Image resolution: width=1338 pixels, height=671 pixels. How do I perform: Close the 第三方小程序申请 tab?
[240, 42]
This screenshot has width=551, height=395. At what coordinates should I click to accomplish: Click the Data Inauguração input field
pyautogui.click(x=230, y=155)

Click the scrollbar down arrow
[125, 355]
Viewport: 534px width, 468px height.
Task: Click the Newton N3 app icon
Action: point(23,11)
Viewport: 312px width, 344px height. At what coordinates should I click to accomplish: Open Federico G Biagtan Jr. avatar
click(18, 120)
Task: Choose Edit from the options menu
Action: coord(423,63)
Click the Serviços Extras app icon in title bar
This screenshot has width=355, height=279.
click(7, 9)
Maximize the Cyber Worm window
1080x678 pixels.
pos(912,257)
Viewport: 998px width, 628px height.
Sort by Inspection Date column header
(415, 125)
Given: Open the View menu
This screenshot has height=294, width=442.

---

**Exercise goal**: Give every entry back unchanged. Leave none out.

**Answer to the exercise**:
Image resolution: width=1338 pixels, height=671 pixels. How do I perform: Close the 第三方小程序申请 tab?
[240, 42]
This screenshot has width=551, height=395. At what coordinates should I click to accomplish: Click the Data Inauguração input field
pyautogui.click(x=230, y=155)

Click the scrollbar down arrow
[125, 355]
Viewport: 534px width, 468px height.
Task: Click the Newton N3 app icon
Action: point(23,11)
Viewport: 312px width, 344px height. At what coordinates should I click to accomplish: Open Federico G Biagtan Jr. avatar
click(18, 120)
Task: Choose Edit from the options menu
Action: coord(423,63)
Click the Serviços Extras app icon in title bar
This screenshot has width=355, height=279.
click(7, 9)
Maximize the Cyber Worm window
1080x678 pixels.
pos(912,257)
Viewport: 998px width, 628px height.
Sort by Inspection Date column header
(415, 125)
Given: Open the View menu
This screenshot has height=294, width=442.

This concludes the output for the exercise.